INPUT MATERIAL:
=== Begin Enclosure ===

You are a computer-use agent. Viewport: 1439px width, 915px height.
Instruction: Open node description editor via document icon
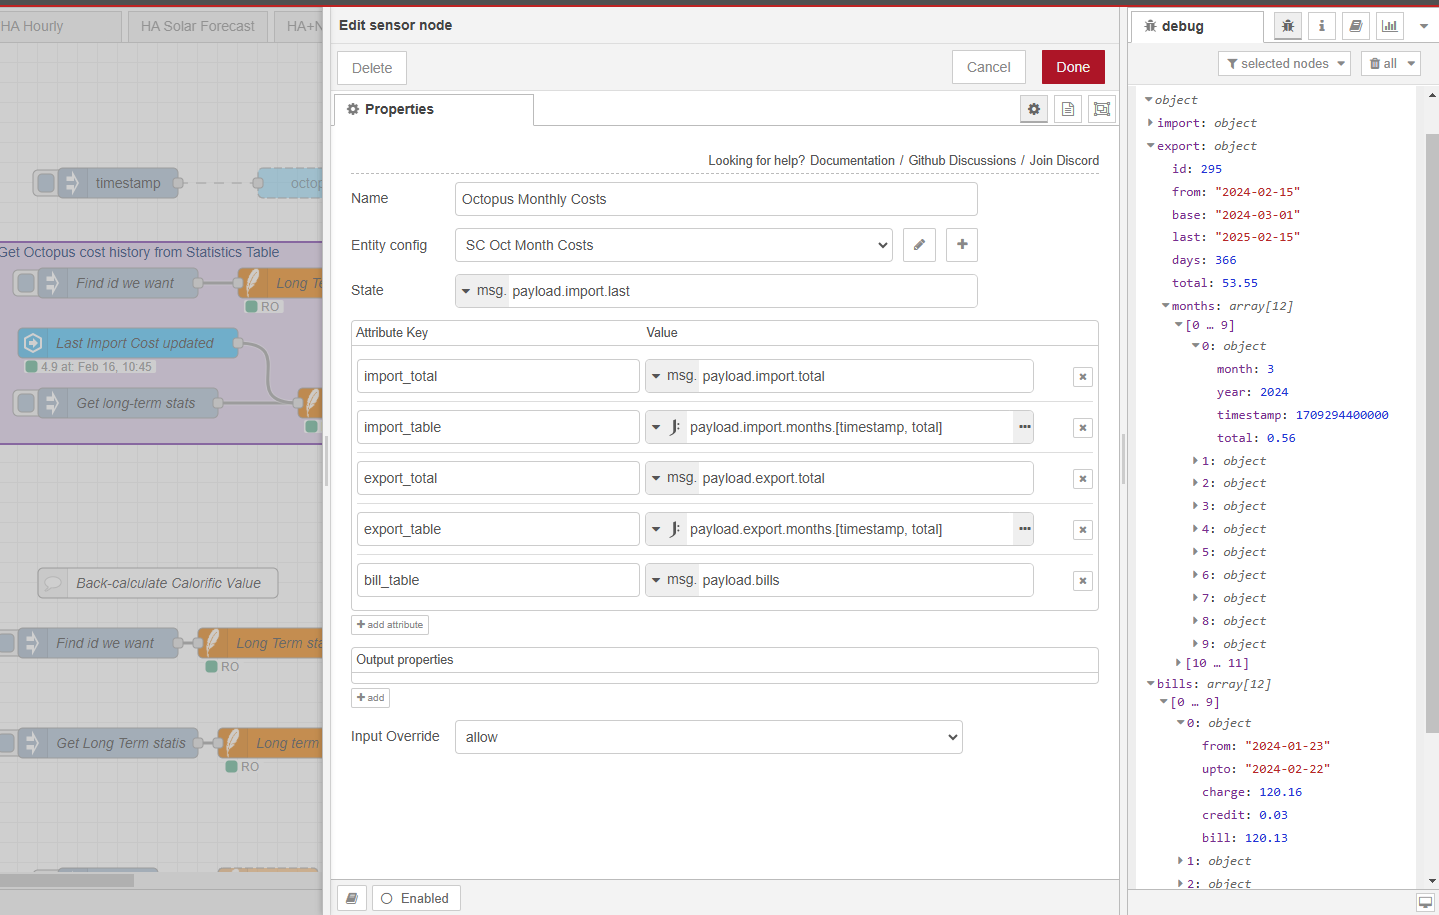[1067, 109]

=== End Enclosure ===
=== Begin Enclosure ===

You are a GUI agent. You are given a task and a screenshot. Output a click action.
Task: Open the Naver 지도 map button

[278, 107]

=== End Enclosure ===
=== Begin Enclosure ===

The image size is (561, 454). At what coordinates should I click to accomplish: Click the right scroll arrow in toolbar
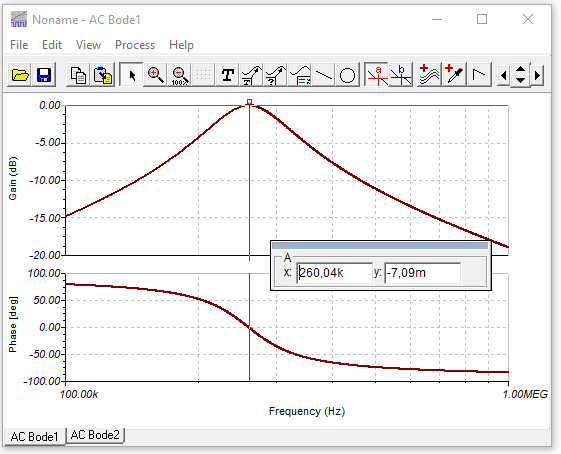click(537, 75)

=== End Enclosure ===

TASK PROMPT: List all lines from the entries that include the word "agent".

RESPONSE TO THE TASK:
You are a computer-use agent. Viewport: 1439px width, 915px height.
You are a GUI agent. You are given a task and a screenshot. Output a click action.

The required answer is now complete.